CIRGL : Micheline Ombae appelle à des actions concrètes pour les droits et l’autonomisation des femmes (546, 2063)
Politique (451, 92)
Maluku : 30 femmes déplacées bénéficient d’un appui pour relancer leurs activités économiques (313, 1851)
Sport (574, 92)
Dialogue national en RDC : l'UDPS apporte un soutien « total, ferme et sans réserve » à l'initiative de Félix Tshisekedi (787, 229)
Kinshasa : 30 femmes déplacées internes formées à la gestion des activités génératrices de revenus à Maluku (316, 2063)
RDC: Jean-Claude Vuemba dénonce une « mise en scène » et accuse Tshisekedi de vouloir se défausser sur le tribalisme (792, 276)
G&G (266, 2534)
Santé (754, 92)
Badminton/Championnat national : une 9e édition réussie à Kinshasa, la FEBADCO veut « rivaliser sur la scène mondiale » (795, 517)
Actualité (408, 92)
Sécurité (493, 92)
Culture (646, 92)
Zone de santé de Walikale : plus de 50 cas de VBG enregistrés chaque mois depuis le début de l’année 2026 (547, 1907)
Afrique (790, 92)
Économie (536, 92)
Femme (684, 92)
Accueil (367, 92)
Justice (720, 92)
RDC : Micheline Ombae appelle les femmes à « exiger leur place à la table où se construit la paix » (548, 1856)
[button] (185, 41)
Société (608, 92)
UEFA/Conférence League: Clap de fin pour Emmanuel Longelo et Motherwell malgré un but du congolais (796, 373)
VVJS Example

THE TASK
Only the lines from the one containing "Zone de santé" through the end of the entries above should be written out, exactly and in full.

RESPONSE BOX
Zone de santé de Walikale : plus de 50 cas de VBG enregistrés chaque mois depuis le début de l’année 2026 (547, 1907)
Afrique (790, 92)
Économie (536, 92)
Femme (684, 92)
Accueil (367, 92)
Justice (720, 92)
RDC : Micheline Ombae appelle les femmes à « exiger leur place à la table où se construit la paix » (548, 1856)
[button] (185, 41)
Société (608, 92)
UEFA/Conférence League: Clap de fin pour Emmanuel Longelo et Motherwell malgré un but du congolais (796, 373)
VVJS Example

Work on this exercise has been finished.